This talk, which is part of my work-in-progress monograph on Tibet and its interlocutors in colonial Bengal, assesses the life, role and career of Sarat Chandra Das of Chittagong, the first Bengali Tibetologist. I will begin the talk by discussing my monograph project and pitching my main arguments regarding the ways in which Tibet featured within the re-making of a new sacred and scholarly landscape of Buddhism in late-19th and early-20th century Bengal and how this process, in turn, was premised on a range of local interlocutors, both Bengali as well as Tibetan.
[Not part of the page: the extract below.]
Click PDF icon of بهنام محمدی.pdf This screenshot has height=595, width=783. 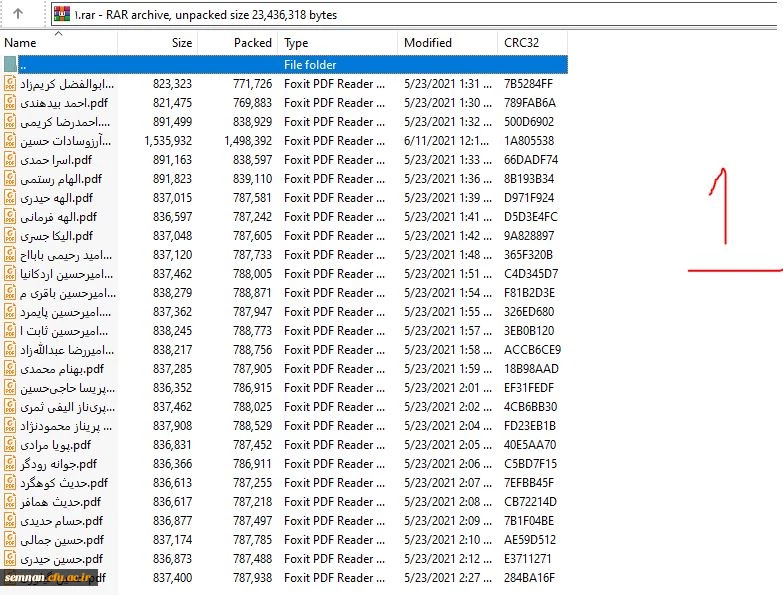point(10,369)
Thereafter, I shall examine Das’s crucial position as a native Bengali stakeholder within the fashioning of this Bengal-Tibet story and underscore the variety of subject positions Das inhabited—from a British imperial agent who voluntarily inserted himself into the Tibet agenda and undertook two expeditions, in 1879 and 1881–82, to the roof of the world, to a collector of Tibetan and Sanskrit manuscripts and to the person credited with the compilation of an Anglo-Tibetan dictionary. In particular, I will be looking at the checkered and mired history of the production of Das’s 1902 book Journey to Lhasa and Central Tibet, the layers of colonial censorship that Das’s own scholarship underwent, and William Woodville Rockhill’s (often) heavy-handed reordering and editing of Das’s travelogues. I will also be discussing how Das ended up ‘producing’ a range of images (both photographs and paintings) of Tibet from the British imperial periphery of Darjeeling and how he (along with his colonial supervisors and Bengali associates) inaugurated the new ‘science’ of Tibetology in the colony through the Buddhist Text Society that he founded in 1892.
About the speaker:
Parjanya Sen is a 2023 Early-Career Research Fellow, The Robert H. N. Ho Family Foundation Program in Buddhist Studies & Postdoctoral Visiting Fellow, School of Anthropology & Museum Ethnography, University of Oxford. At the University of Calcutta, he is employed as Assistant Professor in English at Deshbandhu College for Girls. He is presently working on a monograph from his PhD thesis, on the ways in which Tibet was configured within the remaking of a sacred and scholarly landscape of Buddhism in colonial Bengal from the mid-18th to the mid-20th centuries. He has edited a book on the different cultural, anthropological and eschatological approaches to death and soteriology in Northeast India, published by Routledge in 2023.